The answer must restate the records below word for word.

Saved entries:
==================================================

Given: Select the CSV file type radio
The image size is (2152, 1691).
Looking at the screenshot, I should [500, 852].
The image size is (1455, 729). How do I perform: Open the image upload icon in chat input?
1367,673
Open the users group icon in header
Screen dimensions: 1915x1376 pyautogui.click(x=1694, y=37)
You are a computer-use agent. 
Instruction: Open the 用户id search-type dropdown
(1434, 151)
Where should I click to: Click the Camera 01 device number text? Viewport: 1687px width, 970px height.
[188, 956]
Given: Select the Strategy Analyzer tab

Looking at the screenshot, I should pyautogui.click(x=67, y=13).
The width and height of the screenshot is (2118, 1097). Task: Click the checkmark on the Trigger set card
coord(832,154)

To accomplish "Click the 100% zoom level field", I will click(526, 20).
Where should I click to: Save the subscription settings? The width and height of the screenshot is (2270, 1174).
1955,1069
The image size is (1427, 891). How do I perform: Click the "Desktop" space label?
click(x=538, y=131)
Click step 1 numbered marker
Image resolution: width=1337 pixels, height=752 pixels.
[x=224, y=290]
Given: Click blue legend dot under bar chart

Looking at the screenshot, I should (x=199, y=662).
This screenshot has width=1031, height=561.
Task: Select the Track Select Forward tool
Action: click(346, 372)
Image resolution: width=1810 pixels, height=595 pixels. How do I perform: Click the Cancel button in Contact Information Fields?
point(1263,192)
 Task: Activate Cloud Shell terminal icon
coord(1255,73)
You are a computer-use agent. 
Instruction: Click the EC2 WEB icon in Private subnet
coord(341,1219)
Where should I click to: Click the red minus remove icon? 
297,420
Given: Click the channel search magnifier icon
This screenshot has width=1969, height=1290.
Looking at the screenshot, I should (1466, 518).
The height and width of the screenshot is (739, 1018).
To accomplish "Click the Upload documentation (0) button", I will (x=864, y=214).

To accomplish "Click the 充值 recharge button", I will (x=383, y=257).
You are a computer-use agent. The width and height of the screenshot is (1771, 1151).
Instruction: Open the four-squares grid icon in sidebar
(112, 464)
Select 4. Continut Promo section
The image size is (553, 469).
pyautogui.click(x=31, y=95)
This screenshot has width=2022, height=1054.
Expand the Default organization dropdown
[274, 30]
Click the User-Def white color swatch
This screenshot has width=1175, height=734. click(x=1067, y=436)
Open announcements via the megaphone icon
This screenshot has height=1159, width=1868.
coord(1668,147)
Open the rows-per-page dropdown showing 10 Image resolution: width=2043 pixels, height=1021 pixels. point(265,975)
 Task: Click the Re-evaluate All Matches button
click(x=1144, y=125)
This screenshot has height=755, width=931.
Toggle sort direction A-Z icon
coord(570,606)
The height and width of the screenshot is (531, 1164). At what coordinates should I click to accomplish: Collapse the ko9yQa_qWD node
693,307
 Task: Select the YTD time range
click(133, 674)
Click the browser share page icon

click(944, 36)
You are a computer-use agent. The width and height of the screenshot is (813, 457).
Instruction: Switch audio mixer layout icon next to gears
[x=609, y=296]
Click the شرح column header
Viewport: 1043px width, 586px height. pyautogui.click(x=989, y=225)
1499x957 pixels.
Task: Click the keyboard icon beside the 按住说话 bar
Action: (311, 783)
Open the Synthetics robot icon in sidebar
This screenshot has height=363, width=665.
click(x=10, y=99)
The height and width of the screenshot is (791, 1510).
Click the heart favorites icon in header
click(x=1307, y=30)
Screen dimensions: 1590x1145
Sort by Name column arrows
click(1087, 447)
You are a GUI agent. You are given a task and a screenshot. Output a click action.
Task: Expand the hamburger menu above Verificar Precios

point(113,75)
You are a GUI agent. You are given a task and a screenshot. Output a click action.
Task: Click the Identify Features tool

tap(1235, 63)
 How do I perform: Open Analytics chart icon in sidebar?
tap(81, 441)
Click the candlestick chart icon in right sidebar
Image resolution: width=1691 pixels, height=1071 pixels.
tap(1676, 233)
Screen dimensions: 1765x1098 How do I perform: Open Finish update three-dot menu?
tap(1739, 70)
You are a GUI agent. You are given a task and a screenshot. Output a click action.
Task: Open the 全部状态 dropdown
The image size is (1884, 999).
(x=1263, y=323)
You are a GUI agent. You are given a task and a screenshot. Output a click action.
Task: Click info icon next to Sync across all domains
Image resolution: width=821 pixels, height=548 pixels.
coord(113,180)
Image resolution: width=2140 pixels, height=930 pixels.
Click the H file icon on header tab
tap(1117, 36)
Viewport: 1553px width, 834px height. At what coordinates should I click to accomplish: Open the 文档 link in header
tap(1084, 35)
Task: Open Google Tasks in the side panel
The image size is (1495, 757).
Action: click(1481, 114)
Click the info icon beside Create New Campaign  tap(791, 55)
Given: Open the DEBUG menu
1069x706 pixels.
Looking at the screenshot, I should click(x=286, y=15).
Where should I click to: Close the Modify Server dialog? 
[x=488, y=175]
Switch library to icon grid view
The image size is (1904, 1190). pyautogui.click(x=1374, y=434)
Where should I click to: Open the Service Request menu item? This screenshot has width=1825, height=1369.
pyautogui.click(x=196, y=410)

==================================================

## Solved exercise
Given: Select the CSV file type radio
The image size is (2152, 1691).
Looking at the screenshot, I should [500, 852].
The image size is (1455, 729). How do I perform: Open the image upload icon in chat input?
1367,673
Open the users group icon in header
Screen dimensions: 1915x1376 pyautogui.click(x=1694, y=37)
You are a computer-use agent. 
Instruction: Open the 用户id search-type dropdown
(1434, 151)
Where should I click to: Click the Camera 01 device number text? Viewport: 1687px width, 970px height.
[188, 956]
Given: Select the Strategy Analyzer tab

Looking at the screenshot, I should pyautogui.click(x=67, y=13).
The width and height of the screenshot is (2118, 1097). Task: Click the checkmark on the Trigger set card
coord(832,154)

To accomplish "Click the 100% zoom level field", I will click(526, 20).
Where should I click to: Save the subscription settings? The width and height of the screenshot is (2270, 1174).
1955,1069
The image size is (1427, 891). How do I perform: Click the "Desktop" space label?
click(x=538, y=131)
Click step 1 numbered marker
Image resolution: width=1337 pixels, height=752 pixels.
[x=224, y=290]
Given: Click blue legend dot under bar chart

Looking at the screenshot, I should (x=199, y=662).
This screenshot has width=1031, height=561.
Task: Select the Track Select Forward tool
Action: click(346, 372)
Image resolution: width=1810 pixels, height=595 pixels. How do I perform: Click the Cancel button in Contact Information Fields?
point(1263,192)
 Task: Activate Cloud Shell terminal icon
coord(1255,73)
You are a computer-use agent. 
Instruction: Click the EC2 WEB icon in Private subnet
coord(341,1219)
Where should I click to: Click the red minus remove icon? 
297,420
Given: Click the channel search magnifier icon
This screenshot has width=1969, height=1290.
Looking at the screenshot, I should (1466, 518).
The height and width of the screenshot is (739, 1018).
To accomplish "Click the Upload documentation (0) button", I will (x=864, y=214).

To accomplish "Click the 充值 recharge button", I will (x=383, y=257).
You are a computer-use agent. The width and height of the screenshot is (1771, 1151).
Instruction: Open the four-squares grid icon in sidebar
(112, 464)
Select 4. Continut Promo section
The image size is (553, 469).
pyautogui.click(x=31, y=95)
This screenshot has width=2022, height=1054.
Expand the Default organization dropdown
[274, 30]
Click the User-Def white color swatch
This screenshot has width=1175, height=734. click(x=1067, y=436)
Open announcements via the megaphone icon
This screenshot has height=1159, width=1868.
coord(1668,147)
Open the rows-per-page dropdown showing 10 Image resolution: width=2043 pixels, height=1021 pixels. point(265,975)
 Task: Click the Re-evaluate All Matches button
click(x=1144, y=125)
This screenshot has height=755, width=931.
Toggle sort direction A-Z icon
coord(570,606)
The height and width of the screenshot is (531, 1164). At what coordinates should I click to accomplish: Collapse the ko9yQa_qWD node
693,307
 Task: Select the YTD time range
click(133, 674)
Click the browser share page icon

click(944, 36)
You are a computer-use agent. The width and height of the screenshot is (813, 457).
Instruction: Switch audio mixer layout icon next to gears
[x=609, y=296]
Click the شرح column header
Viewport: 1043px width, 586px height. pyautogui.click(x=989, y=225)
1499x957 pixels.
Task: Click the keyboard icon beside the 按住说话 bar
Action: (311, 783)
Open the Synthetics robot icon in sidebar
This screenshot has height=363, width=665.
click(x=10, y=99)
The height and width of the screenshot is (791, 1510).
Click the heart favorites icon in header
click(x=1307, y=30)
Screen dimensions: 1590x1145
Sort by Name column arrows
click(1087, 447)
You are a GUI agent. You are given a task and a screenshot. Output a click action.
Task: Expand the hamburger menu above Verificar Precios

point(113,75)
You are a GUI agent. You are given a task and a screenshot. Output a click action.
Task: Click the Identify Features tool

tap(1235, 63)
 How do I perform: Open Analytics chart icon in sidebar?
tap(81, 441)
Click the candlestick chart icon in right sidebar
Image resolution: width=1691 pixels, height=1071 pixels.
tap(1676, 233)
Screen dimensions: 1765x1098 How do I perform: Open Finish update three-dot menu?
tap(1739, 70)
You are a GUI agent. You are given a task and a screenshot. Output a click action.
Task: Open the 全部状态 dropdown
The image size is (1884, 999).
(x=1263, y=323)
You are a GUI agent. You are given a task and a screenshot. Output a click action.
Task: Click info icon next to Sync across all domains
Image resolution: width=821 pixels, height=548 pixels.
coord(113,180)
Image resolution: width=2140 pixels, height=930 pixels.
Click the H file icon on header tab
tap(1117, 36)
Viewport: 1553px width, 834px height. At what coordinates should I click to accomplish: Open the 文档 link in header
tap(1084, 35)
Task: Open Google Tasks in the side panel
The image size is (1495, 757).
Action: click(1481, 114)
Click the info icon beside Create New Campaign  tap(791, 55)
Given: Open the DEBUG menu
1069x706 pixels.
Looking at the screenshot, I should click(x=286, y=15).
Where should I click to: Close the Modify Server dialog? 
[x=488, y=175]
Switch library to icon grid view
The image size is (1904, 1190). pyautogui.click(x=1374, y=434)
Where should I click to: Open the Service Request menu item? This screenshot has width=1825, height=1369.
pyautogui.click(x=196, y=410)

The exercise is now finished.